# Finding a breeder in GA



## Jamie1186 (Jan 9, 2013)

Hello everyone! My family was introduced to the maltese breed several years ago when we adopted an older maltese from a woman who no longer had the time to care for her. She was an amazing little girl and my whole family fell in love with her but because she was older when we got her, she was only in our family for 2 years before passing on. We were all pretty heartbroken and still sometimes visit her grave that is on some family land. 

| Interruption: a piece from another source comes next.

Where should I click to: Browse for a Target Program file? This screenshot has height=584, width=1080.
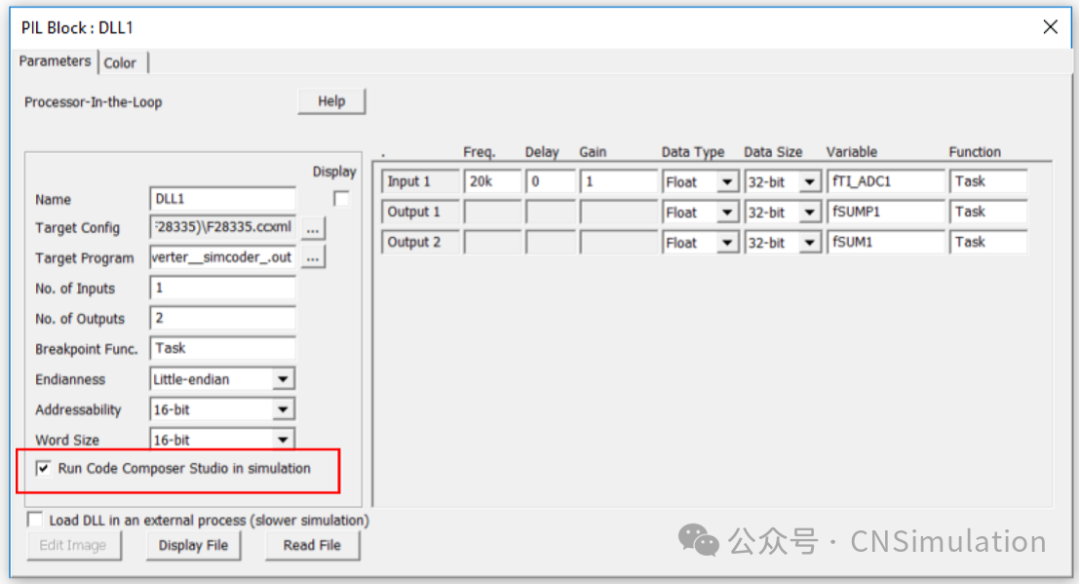(x=313, y=258)
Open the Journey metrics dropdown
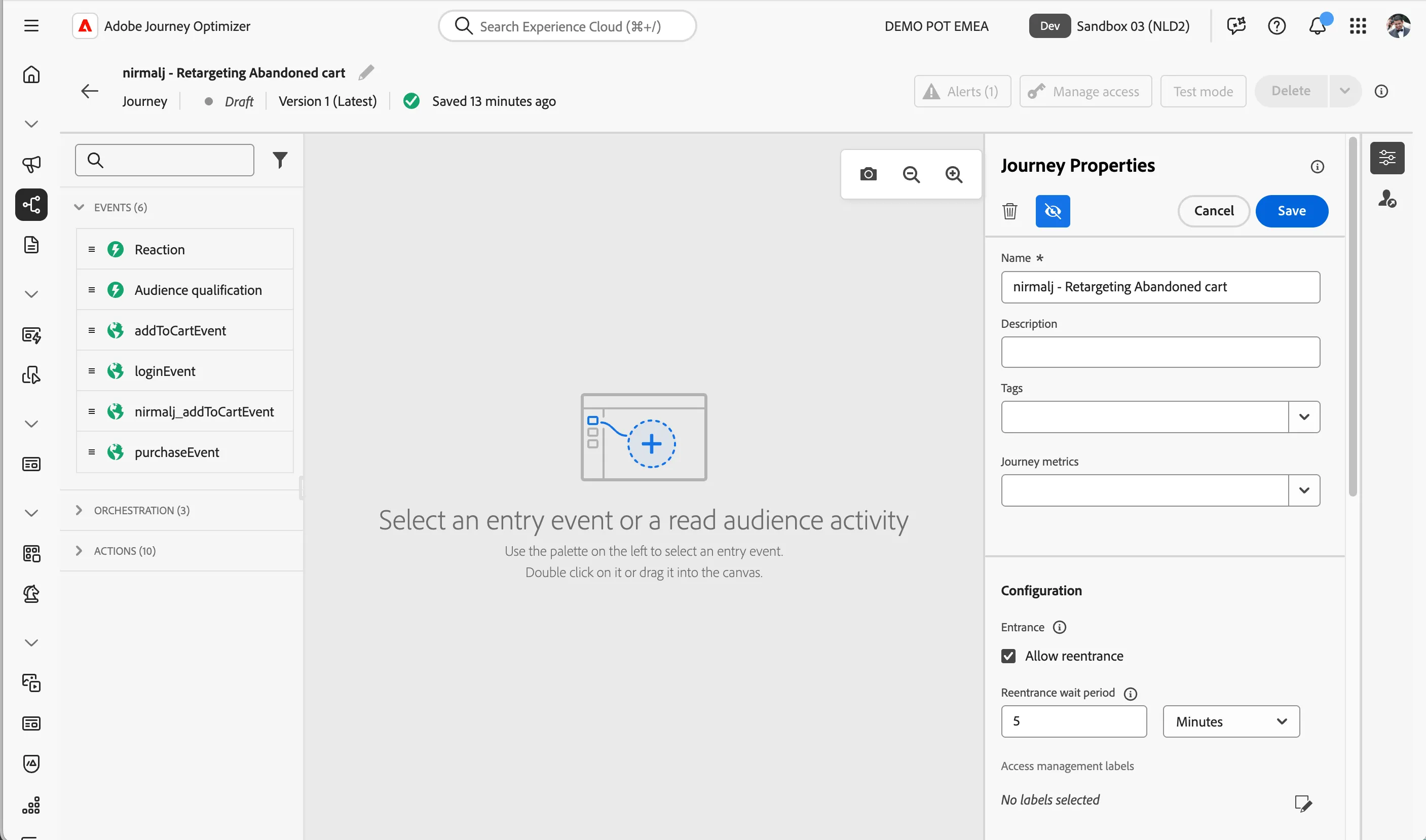1426x840 pixels. click(x=1304, y=490)
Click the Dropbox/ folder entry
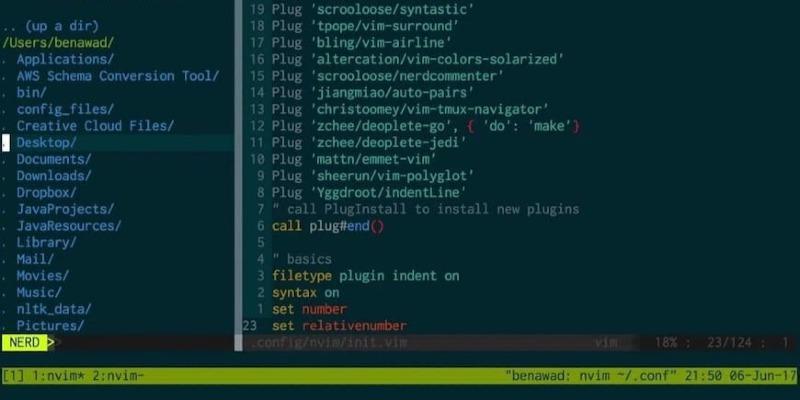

My mother is now an "empty nester" and would like to add a maltese to her home. However, this time she wants a puppy so she can have the little one in her life for longer. I am helping her research because we want to be sure to find a reputable breeder in our area. We live in the metro Atlanta area (about 30 minutes south of downtown). 

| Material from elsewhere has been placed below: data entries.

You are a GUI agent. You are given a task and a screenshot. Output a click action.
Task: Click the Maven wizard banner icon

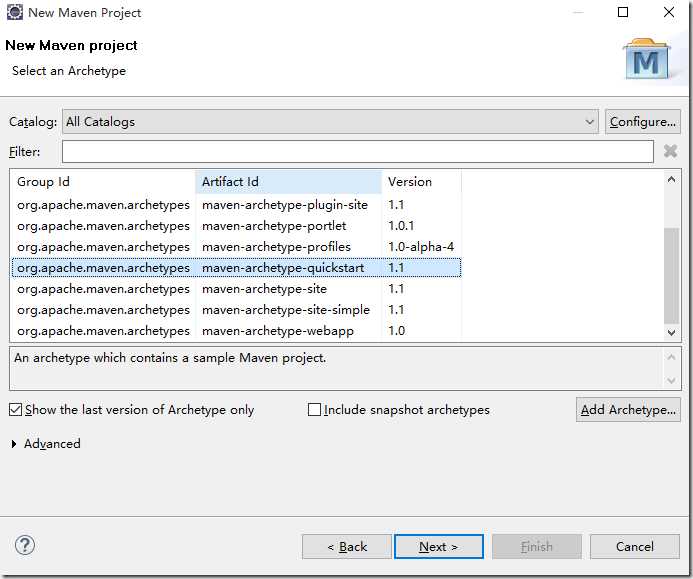(646, 60)
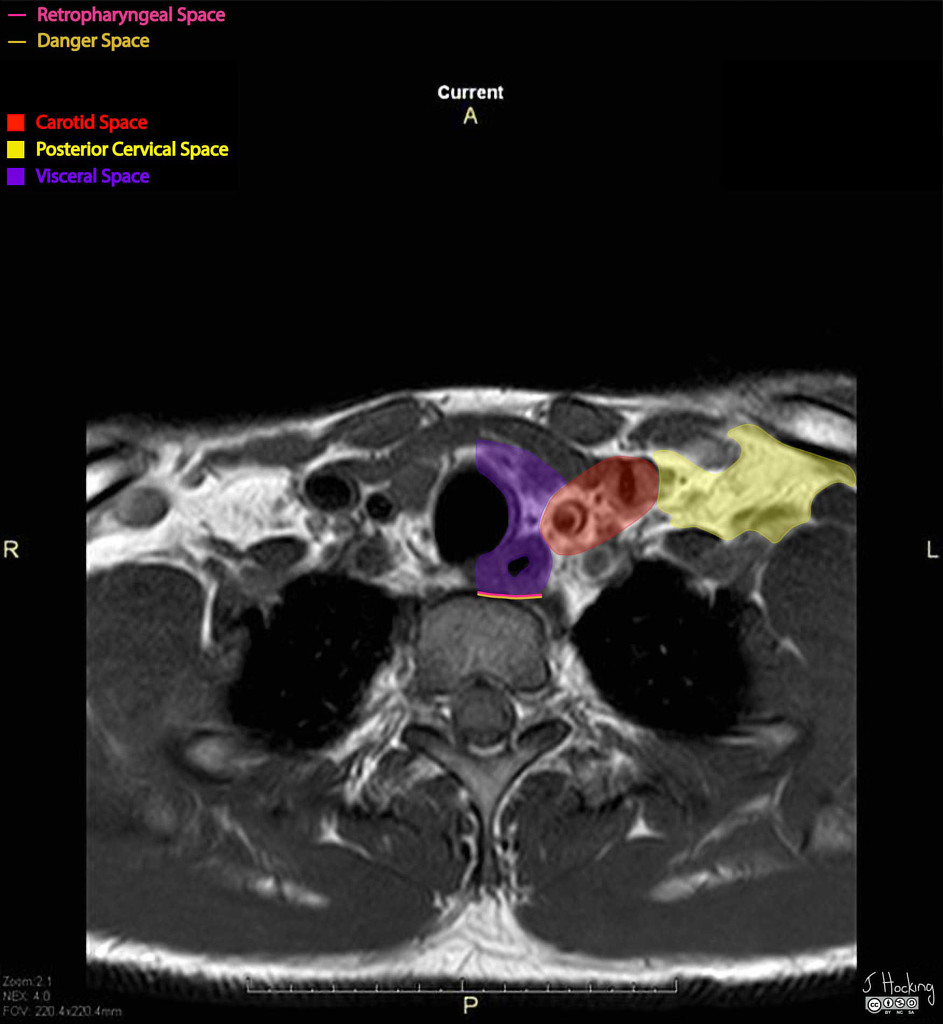Select the Posterior Cervical Space text label

click(132, 150)
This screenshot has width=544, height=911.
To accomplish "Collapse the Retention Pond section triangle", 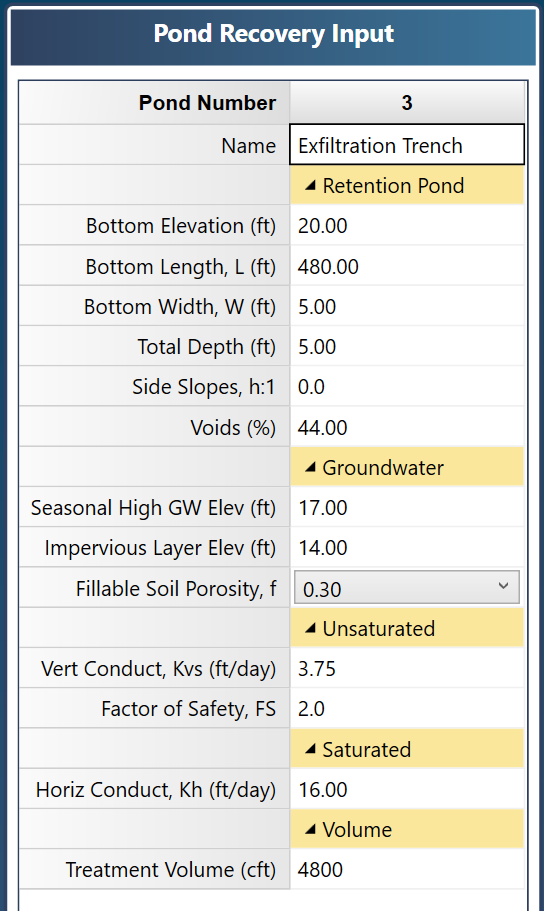I will click(310, 186).
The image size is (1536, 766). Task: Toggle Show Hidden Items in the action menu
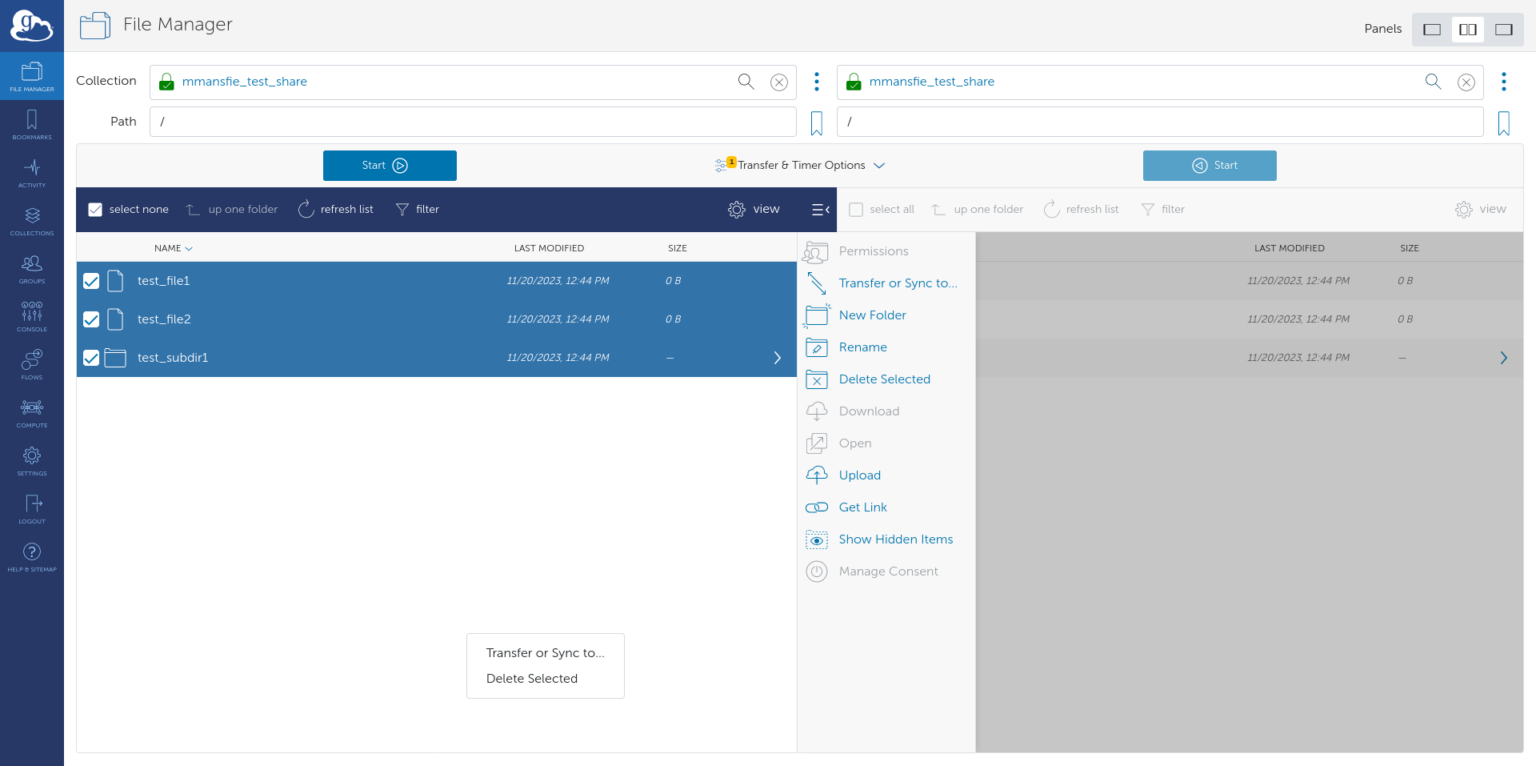pyautogui.click(x=816, y=539)
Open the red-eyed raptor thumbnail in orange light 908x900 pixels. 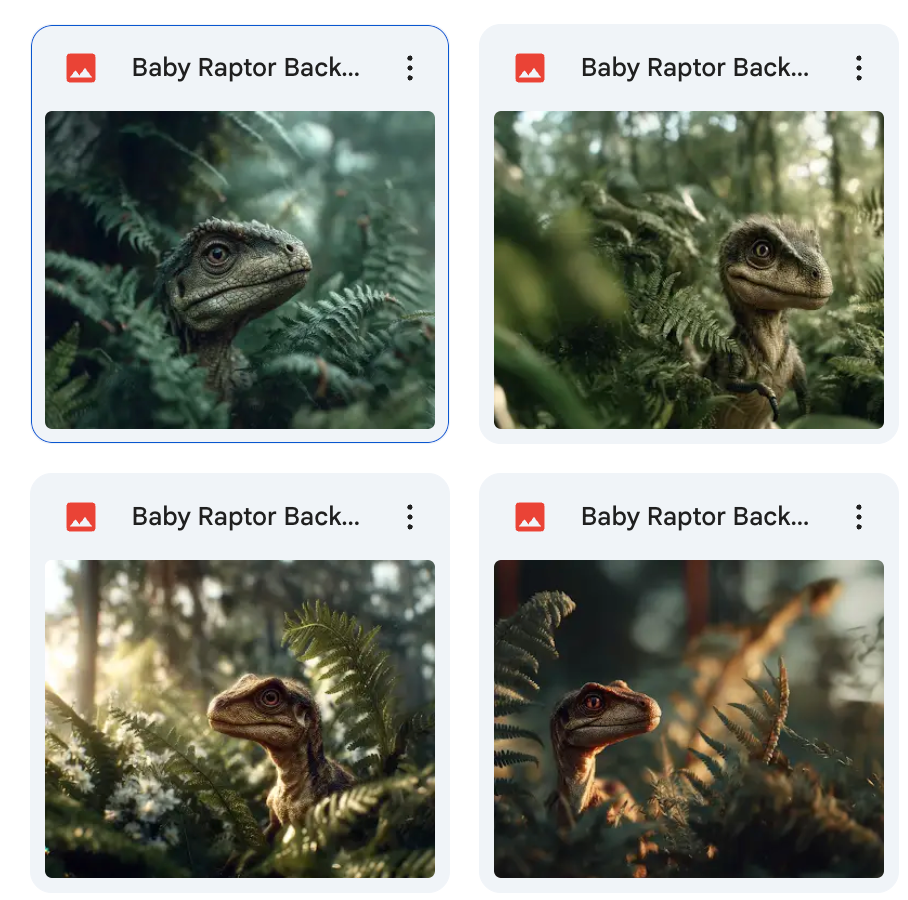pos(689,718)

I found this breeder online. And things "seem" ok but I know how looks can be deceiving so does anyone have any experience or opinions on this breeder. 
Beautiful Maltese Puppies

Or does anyone have any other suggestions.

Thanks so much!


----------



## ladodd (Jan 8, 2012)

First of all, welcome to SM. You are doing the right thing asking about where to get a Maltese. I'm pretty sure that site is a Puppy Broker. He also has yorkies and Shih Tsu on different sites. Please avoid brokers.pet stores and puppy mills. The poor breeder pairs have such miserable lives. Try looking at the American Maltese Association's list of breeders. Also, I'm sure some of the members on here will chime in with suggestions. Several of us have pups from Ilovitt Maltese. She's in Alabama, but I know she has a litter of males. BTW, if you've never had a little male, they are so sweet and loving. Good luck. Please stick around and share pics of your new baby.


----------



## Jamie1186 (Jan 9, 2013)

Thank you so much! And I just realized I put this on the wrong board so I'm sorry about that. I was reading the thread about family maltese and I'm definitely glad I asked, something seemed a little fishy. Thanks for the suggestion. I was looking at Lovitt and we were actually looking for a male so that's perfect. Although Lovitt is about 3 hours away so I would like it if I can find somewhere closer but I know it's worth it to do that rather than go to a back yard breeder or puppy mill.


----------



## Jamie1186 (Jan 9, 2013)

does anyone have any experience with Atlanta Maltese?
atlanta maltese


----------



## Yogi's Mom (Jan 6, 2013)

*Do Your Homework!*

*Hello From Pa--Searching Is So Scarey, And Involves A Lot Of Time. I was Lucky To get Yogi Here In My Hometown. But Looking For A Playmate Has Been so Hard--So Many Scams. I Have Worked For A Few Months Now. Just Be Careful Study Those Adds. No One Thing Its So Very Worth It!!==Good Luck!B)*


----------



## CloudClan (Jan 31, 2007)

Neither of those look like show breeders to me. I would not be surprised to find out that they are actually brokers. But at the very least they would be BYBs. 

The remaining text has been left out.